Diafoirus à l’école

A mes chers lecteurs, je rappelle que j’étais professeur d’économie avant et que j’ai souvent tempêté contre les changements de programmes, inutiles, injustifiés, incohérents et tout particulièrement inadaptés. Mais qui se soucie de la base, des soldats de deuxième classe ?

Voilà où m’a emmené un amphigouri. Le mot relevé, hier, dans un poème de timilo et hop, mon esprit est parti avec Diafoirus : l’économie, l’école, le reste.  Un amphigouri, (j’aime bien le mot), qu’est-ce que c’est ? Voilà comment il est défini dans le Larousse : «nom masculin. (Littéraire) Langage ou écrit obscur, embrouillé, peu intelligible.

Le discours de Diafoirus (et de quelques autres) est un amphigouri, il n’y a aucun doute. Le milieu dans lequel l’amphigouri est «tendance» aujourd’hui, est celui de l’enseignement. Cela ne vous semble-t-il pas contradictoire que de vouloir enseigner et de former tout en maniant un vocabulaire incompréhensible par le commun ? Si seulement, ce langage ne servait qu’à isoler dans des tours d’ivoire les inspecteurs, à les tenir éloignés des enseignants comme ils le sont des élèves, je pourrais encore le comprendre, mais ce jargon est fait pour briller, paraître. Société du bling-bling et de la peur.
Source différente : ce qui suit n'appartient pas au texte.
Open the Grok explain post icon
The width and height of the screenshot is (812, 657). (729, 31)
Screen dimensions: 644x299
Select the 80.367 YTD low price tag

L’aisance à s’exprimer dans un langage hermétique est devenu un passeport pour la réussite. Personne ne demande du sens à votre discours, pourvu qu’il paraisse intelligent. Celui qui n’a pas compris n’ose pas le dire et laisse causer. Plus incompréhensible est le discours plus il semble de valeur. Le fumeux mène au prestige et à l’avancement. (Commentaire en fin de « prêche » : c’était bien, très philosophique. ? Traduction : je n’ai rien compris à ce qu’il a raconté.) Moi, je connais les conséquences de la clarté et de la franchise. J’ai payé cher déjà le «dérangement» mais tant pis, à l’âge que j’ai, j’assume et je céderai encore moins qu’avant.

Je reviendrai sur le langage des économistes, des journalistes et des politiques, qui ne savent peut-être pas vraiment de quoi ils  parlent ; comme disait Coluche  (je cite) : «On s’autorise à penser dans les milieux autorisés qu’un accord secret/…/ C’est interdit d’en parler donc pas dans l’information non plus. « Qu’un accord secret pourrait être signé » c’est même pas sûr ! Et alors moi je dis que quand un mec, sur une information, il en connait pas plus que ça, il a qu’à fermer sa gueule ! Et même… Et même à la rigueur il s’rait pas venu on était pas fâchés.»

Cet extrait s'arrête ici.